A person has the absolute right to request an attorney when interrogated by the Police. In fact, upon arrest, or prior to a custodial interrogation the Police are required to read Miranda Warnings to the person being questioned. Miranda Warnings inform the individual in question that they have the right to remain silent, that anything they say can and will be used against them, and that they have a right to an attorney. USE THESE RIGHTS. “Just Say No” to any further questioning until an attorney is present; and always remember to use the magic words “I Want an Attorney”.

The situations that have been discussed above generally apply to more serious crimes, such as felonies, but the “Just Say No” attitude should be used in any dealing with Police.
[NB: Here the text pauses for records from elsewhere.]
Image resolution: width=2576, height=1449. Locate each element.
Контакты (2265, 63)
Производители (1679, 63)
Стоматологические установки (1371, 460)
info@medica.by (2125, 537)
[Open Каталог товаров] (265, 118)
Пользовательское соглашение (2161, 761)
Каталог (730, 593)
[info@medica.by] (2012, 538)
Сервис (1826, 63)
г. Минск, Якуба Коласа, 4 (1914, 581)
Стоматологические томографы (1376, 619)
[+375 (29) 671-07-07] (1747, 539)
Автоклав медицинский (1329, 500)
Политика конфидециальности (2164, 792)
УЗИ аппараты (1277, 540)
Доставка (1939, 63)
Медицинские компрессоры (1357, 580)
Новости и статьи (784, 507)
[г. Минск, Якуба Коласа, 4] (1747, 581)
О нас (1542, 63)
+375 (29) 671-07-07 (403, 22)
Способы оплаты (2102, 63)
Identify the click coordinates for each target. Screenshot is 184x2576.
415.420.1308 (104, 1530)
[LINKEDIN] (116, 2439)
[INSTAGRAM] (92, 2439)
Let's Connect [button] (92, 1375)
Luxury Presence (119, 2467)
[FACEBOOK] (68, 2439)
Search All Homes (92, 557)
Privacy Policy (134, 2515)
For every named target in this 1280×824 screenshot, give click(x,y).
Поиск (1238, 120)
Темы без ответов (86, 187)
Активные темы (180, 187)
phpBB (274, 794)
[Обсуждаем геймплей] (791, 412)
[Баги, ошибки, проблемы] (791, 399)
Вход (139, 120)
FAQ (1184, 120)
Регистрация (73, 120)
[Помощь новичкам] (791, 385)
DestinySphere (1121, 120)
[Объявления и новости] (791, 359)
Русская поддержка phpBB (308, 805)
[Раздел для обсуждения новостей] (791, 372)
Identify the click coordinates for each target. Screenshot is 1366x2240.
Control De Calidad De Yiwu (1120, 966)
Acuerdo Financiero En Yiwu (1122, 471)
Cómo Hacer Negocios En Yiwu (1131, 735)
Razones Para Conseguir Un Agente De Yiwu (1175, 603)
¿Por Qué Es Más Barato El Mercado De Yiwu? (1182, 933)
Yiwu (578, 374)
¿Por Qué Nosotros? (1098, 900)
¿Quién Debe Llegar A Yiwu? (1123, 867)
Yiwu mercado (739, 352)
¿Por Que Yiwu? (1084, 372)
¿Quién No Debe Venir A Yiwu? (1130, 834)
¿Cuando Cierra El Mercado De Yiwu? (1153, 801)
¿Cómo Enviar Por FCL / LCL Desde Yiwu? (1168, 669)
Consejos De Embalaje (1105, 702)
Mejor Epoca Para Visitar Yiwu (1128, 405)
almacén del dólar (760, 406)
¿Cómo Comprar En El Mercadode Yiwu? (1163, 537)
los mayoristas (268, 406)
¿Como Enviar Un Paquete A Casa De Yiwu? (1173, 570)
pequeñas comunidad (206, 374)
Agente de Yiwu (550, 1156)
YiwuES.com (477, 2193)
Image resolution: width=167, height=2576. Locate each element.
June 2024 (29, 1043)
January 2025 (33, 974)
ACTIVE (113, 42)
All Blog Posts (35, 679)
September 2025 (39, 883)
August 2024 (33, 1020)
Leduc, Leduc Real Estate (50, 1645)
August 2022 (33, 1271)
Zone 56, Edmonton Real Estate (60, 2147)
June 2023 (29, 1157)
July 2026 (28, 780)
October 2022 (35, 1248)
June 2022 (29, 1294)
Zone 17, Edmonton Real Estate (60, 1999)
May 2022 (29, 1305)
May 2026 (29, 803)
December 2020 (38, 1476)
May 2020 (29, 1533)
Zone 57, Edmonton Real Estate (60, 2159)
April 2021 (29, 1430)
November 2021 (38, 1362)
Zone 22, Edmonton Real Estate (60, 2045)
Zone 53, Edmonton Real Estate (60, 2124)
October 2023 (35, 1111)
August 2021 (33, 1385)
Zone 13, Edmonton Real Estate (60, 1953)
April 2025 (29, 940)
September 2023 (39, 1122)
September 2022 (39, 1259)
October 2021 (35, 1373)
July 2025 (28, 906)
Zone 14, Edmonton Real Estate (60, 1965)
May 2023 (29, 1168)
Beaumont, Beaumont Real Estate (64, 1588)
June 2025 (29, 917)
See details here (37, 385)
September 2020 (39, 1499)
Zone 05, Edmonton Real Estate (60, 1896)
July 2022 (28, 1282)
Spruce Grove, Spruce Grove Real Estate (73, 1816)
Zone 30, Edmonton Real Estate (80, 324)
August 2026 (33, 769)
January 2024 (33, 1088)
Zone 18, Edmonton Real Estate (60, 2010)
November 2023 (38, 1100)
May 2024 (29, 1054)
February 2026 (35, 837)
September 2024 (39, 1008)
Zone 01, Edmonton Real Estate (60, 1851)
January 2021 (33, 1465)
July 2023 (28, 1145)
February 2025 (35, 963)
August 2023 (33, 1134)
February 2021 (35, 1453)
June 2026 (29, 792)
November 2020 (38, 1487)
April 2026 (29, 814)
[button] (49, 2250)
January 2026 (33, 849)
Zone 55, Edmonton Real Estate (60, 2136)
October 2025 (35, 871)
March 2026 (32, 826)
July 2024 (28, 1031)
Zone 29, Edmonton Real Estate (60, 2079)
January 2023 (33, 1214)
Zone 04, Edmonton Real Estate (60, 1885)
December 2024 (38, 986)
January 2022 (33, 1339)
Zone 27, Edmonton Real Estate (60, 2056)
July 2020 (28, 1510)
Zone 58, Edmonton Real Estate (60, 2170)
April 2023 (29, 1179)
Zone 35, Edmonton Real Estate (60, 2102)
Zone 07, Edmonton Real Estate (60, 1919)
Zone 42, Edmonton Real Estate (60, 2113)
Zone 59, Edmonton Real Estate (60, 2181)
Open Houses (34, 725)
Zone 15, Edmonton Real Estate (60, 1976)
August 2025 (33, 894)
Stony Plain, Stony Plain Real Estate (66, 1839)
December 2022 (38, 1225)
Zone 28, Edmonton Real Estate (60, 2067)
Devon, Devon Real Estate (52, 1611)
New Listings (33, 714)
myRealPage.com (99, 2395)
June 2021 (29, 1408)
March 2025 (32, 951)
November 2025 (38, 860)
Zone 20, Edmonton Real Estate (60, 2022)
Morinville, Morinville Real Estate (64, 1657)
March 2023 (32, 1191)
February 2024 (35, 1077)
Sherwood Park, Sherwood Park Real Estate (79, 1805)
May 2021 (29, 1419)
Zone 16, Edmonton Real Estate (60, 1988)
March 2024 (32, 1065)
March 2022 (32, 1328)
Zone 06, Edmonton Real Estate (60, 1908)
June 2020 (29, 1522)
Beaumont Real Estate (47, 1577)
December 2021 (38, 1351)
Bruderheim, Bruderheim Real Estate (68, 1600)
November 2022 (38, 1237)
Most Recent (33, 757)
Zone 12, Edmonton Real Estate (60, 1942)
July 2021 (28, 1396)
For example, when a person is stopped for speeding the officer will almost always ask, “do you know why I pulled you over”? Once again, “Just Say No”. The reason the officer asks this question is because the prosecution can use the driver’s answer against them. Put simply, if the driver makes the comment that they were “probably going a little to fast” the prosecution can use this as an admission of guilt or in other terms a confession. Talking to the Police never pays off, “Just Say No”

“Just Say No”
To Request to Search

The 4th Amendment to the United States Constitution provides that “The right of the people to be secure in their persons, houses, papers, and effects, against unreasonable searches and seizures, shall not be violated”. Police will attempt to bypass this clause by gaining consent to search. A person’s 4th amendment rights can be waived if they consent to a search. If the Police ask to search it is usually because they do not have grounds to obtain a search warrant and are looking for a way around the law. Do not help the Police build a case by consenting to a search, “Just Say No”.

Police will attempt to manipulate a person into giving consent to search; be aware of these manipulative tactics. If a person does not immediately consent the Police will often engage that person in the following conversation.

  • Officer: Do you mind if I take a look (look is code for search) around your vehicle.
  • Driver: I don’t know? Why do you want to search my car?
  • Officer: You don’t have anything to hide do you?
  • Driver: No
  • Officer: Then what is the harm in letting take a look around?
  • Driver: I’m not sure I’m comfortable with you looking in my car.
  • Officer: You said you have nothing to hide. If that’s true then there shouldn’t be a problem. It will only take a minute.

This is textbook manipulation, the officer is attempting to insinuate that only guilty people, or people with something to hide, refuse to give consent to search. The fact is that the officer did not have a valid reason to search and was attempting an end around by asking for consent. An easy response to the officer when he asks why the person wont allow consent is “I think all people should exercise their constitutional rights so I am going to have to “Just Say No”.

Search and Seizure law in the United States is very complicated and often misunderstood, even by attorneys. The facts are, that there are very limited circumstances in which the Police are allowed to search, that searches generally, not always, require a warrant signed by a judge, and that consent can waive a persons constitutional rights against illegal search and seizure. Bottom line, all that a non-attorney needs to know about search an seizure law; don’t consent, “Just Say No”.